> **WHAT THE TASK REQUIRES**
Please retype the listing below exactly, from its opening line through the line where "Task: Open the 美化图片 beautify tool" appears.

> **SOURCE DATA**
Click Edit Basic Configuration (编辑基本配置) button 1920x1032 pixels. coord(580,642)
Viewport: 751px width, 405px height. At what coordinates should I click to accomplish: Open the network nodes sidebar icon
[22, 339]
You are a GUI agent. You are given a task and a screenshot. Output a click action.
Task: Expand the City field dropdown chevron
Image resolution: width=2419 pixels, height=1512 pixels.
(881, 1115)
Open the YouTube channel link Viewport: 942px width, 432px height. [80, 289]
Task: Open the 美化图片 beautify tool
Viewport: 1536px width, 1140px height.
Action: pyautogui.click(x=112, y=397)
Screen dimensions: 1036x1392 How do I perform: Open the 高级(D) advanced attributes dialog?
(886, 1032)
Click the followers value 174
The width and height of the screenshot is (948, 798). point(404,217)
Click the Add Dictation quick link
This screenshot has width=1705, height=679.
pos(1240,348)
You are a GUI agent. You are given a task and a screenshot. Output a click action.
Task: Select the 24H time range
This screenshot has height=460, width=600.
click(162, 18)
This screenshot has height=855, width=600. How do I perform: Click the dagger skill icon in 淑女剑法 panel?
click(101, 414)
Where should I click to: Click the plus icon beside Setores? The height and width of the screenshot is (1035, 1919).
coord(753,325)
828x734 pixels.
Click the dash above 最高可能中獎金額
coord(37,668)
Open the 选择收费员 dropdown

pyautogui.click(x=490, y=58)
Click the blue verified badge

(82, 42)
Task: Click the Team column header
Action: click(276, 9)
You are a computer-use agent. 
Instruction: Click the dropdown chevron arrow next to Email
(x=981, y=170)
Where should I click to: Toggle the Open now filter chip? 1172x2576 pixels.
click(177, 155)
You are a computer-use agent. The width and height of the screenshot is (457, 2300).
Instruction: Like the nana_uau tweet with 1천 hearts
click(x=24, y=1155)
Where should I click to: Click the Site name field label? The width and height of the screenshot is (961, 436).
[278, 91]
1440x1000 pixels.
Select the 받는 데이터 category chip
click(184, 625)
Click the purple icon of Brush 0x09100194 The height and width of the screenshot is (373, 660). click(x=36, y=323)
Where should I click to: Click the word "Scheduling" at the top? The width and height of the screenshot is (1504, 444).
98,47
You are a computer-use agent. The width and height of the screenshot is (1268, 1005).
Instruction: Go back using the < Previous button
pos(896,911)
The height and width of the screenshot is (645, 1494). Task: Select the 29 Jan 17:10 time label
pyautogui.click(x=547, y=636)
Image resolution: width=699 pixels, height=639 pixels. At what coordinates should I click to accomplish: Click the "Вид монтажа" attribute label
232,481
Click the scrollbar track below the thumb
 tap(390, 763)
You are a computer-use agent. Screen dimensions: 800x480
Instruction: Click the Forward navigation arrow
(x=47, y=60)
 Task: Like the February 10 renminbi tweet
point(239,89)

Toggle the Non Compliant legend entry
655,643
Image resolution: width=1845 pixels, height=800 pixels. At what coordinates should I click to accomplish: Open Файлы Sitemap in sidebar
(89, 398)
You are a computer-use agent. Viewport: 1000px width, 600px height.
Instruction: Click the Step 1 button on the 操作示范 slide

> **REPLY TO THE EXERCISE**
Click Edit Basic Configuration (编辑基本配置) button 1920x1032 pixels. coord(580,642)
Viewport: 751px width, 405px height. At what coordinates should I click to accomplish: Open the network nodes sidebar icon
[22, 339]
You are a GUI agent. You are given a task and a screenshot. Output a click action.
Task: Expand the City field dropdown chevron
Image resolution: width=2419 pixels, height=1512 pixels.
(881, 1115)
Open the YouTube channel link Viewport: 942px width, 432px height. [80, 289]
Task: Open the 美化图片 beautify tool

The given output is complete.